I seem to be unique in the Evangelical world in thinking that Walton has been over-interpreted on “functional” v “material”. I was reading his “Lost World” stuff early on (because I’d been greatly impressed by a book he wrote, and I bought, 20 years before), and always got the impression he was placing his emphasis on functional categories, not excluding material ones. It’s to do with what ones mind concentrates upon.
So you go into a Gothic cathedral, and talk about it representing the vault of heaven, about the stained glass speaking of God’s light being seen through what is created, and so on - all functional talk. But you’re not denying that the thing is made of stone and has to follow basic architectural pronciples to stay up - it’s just that your concern is the spiritual function.
So granted that Genesis 1 is about God creating the world we see, is it concerned to say how God, as a builder, put it together, or how, as an architect, he wanted it to speak to us?
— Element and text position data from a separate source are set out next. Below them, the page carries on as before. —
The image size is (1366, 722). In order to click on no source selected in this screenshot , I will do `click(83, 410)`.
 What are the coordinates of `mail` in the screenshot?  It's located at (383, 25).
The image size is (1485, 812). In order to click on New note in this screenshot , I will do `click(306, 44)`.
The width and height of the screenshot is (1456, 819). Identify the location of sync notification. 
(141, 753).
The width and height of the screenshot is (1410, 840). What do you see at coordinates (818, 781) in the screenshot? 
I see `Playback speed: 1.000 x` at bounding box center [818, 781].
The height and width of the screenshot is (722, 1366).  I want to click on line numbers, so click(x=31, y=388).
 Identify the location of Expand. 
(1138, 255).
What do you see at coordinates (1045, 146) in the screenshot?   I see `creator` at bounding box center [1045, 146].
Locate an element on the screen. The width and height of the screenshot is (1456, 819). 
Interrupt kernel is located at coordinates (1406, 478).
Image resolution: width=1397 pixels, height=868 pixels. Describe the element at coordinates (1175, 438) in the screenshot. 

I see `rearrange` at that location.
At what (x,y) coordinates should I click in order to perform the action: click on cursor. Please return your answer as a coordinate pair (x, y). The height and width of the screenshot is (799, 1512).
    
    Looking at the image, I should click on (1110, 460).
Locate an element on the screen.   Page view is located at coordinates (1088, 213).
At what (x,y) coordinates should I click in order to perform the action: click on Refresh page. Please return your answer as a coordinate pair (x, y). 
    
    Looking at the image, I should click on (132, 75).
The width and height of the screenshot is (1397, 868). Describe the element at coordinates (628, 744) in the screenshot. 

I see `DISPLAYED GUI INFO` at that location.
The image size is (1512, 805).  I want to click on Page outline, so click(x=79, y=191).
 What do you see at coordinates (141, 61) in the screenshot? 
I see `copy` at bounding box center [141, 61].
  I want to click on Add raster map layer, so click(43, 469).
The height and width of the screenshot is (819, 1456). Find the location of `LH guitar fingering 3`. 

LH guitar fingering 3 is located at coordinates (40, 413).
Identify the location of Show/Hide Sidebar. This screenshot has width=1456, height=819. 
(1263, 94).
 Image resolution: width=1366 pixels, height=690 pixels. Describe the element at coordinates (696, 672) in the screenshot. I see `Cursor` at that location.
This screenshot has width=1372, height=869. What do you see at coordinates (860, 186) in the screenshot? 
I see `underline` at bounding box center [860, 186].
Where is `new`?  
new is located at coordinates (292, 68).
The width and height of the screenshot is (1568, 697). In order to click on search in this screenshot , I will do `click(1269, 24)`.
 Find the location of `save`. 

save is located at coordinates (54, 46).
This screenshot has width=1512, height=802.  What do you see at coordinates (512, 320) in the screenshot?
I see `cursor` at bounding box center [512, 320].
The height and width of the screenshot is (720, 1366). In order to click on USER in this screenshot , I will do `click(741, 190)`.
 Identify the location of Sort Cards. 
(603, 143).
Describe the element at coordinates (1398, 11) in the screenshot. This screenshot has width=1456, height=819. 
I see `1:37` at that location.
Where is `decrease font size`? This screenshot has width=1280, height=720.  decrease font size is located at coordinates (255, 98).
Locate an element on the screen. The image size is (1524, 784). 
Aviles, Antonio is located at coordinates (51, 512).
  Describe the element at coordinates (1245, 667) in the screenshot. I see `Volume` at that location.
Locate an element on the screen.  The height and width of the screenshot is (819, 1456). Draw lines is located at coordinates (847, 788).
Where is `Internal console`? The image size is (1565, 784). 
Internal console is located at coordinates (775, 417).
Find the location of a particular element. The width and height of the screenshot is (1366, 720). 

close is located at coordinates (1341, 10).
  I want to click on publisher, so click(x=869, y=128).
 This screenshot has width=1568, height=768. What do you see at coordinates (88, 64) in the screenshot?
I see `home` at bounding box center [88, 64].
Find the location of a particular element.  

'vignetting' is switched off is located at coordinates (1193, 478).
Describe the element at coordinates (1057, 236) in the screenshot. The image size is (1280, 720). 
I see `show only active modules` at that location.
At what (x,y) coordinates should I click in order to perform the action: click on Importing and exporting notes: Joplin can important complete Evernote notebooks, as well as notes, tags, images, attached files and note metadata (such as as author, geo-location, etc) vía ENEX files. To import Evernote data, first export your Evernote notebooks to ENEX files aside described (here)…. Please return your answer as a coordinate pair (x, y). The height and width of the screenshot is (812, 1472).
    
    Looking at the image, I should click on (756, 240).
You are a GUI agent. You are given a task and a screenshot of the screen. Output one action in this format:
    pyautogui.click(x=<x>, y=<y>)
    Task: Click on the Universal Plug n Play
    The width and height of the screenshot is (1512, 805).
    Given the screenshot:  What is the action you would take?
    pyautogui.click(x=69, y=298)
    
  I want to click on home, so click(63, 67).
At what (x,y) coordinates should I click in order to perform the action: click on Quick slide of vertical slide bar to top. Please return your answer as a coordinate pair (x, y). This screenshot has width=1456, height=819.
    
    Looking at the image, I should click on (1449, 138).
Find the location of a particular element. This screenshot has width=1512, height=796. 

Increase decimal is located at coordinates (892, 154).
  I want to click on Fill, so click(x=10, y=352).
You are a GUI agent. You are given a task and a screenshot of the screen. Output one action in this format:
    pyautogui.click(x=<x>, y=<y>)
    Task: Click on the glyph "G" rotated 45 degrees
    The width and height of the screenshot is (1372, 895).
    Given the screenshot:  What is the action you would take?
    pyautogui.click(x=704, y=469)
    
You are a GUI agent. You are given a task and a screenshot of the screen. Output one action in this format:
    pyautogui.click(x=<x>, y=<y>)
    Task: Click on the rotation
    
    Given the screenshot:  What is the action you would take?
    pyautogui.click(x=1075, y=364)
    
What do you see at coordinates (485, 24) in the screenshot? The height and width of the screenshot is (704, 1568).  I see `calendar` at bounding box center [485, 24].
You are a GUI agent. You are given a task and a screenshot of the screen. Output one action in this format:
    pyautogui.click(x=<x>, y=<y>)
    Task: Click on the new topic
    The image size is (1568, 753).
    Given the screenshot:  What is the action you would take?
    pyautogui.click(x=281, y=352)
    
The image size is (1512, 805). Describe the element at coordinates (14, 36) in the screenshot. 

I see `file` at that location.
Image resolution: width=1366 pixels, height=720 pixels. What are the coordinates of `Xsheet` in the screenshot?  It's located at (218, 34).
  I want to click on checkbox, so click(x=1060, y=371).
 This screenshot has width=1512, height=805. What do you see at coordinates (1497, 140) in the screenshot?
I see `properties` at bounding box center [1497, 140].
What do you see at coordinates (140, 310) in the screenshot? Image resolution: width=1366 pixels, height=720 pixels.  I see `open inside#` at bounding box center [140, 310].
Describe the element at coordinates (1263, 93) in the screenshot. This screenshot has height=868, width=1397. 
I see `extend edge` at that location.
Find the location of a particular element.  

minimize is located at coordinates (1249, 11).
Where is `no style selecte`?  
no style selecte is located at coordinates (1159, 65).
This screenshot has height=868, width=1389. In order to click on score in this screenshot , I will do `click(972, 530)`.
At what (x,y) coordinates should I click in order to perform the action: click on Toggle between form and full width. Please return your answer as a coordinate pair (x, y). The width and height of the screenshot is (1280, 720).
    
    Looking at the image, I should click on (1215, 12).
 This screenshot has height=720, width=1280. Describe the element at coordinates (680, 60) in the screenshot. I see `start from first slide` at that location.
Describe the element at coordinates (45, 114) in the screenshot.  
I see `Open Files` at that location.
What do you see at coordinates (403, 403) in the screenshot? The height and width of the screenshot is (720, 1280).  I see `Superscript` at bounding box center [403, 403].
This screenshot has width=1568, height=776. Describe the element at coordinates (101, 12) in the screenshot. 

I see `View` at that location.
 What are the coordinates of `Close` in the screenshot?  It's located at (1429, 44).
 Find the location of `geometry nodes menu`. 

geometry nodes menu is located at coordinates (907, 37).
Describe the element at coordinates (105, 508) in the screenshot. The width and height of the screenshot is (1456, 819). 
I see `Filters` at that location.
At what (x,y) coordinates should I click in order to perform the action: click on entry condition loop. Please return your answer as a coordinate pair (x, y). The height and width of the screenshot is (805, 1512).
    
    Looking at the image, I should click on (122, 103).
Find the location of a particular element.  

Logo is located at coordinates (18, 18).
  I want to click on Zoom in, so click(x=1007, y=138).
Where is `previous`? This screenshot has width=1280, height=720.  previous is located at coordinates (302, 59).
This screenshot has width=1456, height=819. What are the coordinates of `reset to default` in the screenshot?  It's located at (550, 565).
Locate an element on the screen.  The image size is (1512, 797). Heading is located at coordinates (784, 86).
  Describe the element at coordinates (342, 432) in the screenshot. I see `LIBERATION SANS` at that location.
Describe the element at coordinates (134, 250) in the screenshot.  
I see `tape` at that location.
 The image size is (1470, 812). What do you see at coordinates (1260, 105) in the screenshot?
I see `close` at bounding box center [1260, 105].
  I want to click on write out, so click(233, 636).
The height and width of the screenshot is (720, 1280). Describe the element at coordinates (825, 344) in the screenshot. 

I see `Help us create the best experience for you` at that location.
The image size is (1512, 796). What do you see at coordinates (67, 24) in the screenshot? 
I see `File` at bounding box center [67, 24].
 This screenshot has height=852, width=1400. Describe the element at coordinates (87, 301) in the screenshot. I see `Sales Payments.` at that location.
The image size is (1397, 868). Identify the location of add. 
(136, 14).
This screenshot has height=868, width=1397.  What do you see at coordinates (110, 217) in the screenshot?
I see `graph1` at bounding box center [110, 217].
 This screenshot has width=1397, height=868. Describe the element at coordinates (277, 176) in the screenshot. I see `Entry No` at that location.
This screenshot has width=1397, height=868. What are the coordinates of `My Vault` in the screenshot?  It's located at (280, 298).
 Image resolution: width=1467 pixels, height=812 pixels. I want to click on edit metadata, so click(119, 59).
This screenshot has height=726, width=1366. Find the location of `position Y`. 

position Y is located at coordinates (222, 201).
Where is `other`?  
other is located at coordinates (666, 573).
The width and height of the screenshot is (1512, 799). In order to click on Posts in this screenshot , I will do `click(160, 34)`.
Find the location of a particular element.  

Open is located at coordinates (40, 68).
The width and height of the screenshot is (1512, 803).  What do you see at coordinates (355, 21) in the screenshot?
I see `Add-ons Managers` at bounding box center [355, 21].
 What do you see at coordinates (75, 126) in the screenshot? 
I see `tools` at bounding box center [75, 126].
I agree with Walton it’s the latter.
That said, he may very well be guilty of overstating his case (I learned in sociology that proponents of new theories almost always have to to make an impression), thus encouraging people to say “dry land is solid, not ‘functional.’”
I don’t think he helps himself by maintaining an “ancient science” material cosmology apparently hidden behind Genesis, seeming to suggest that they “really” thought of a solid raqia and a goldfish-bowl universe floating in infinite ocean, as in all those Victorian representations of “the ANE cosmos”. It’s ironic, since his old Ancient Israelite Literature in its Cultural Context was one of the first books to point out all the non-parallels with other ANE literature.
But his work enabled me to imagine that the writer of Genesis, and hence his readers, came into the cathedral of the world as those using it for worship, rather than as engineers wondering how the arches were put up.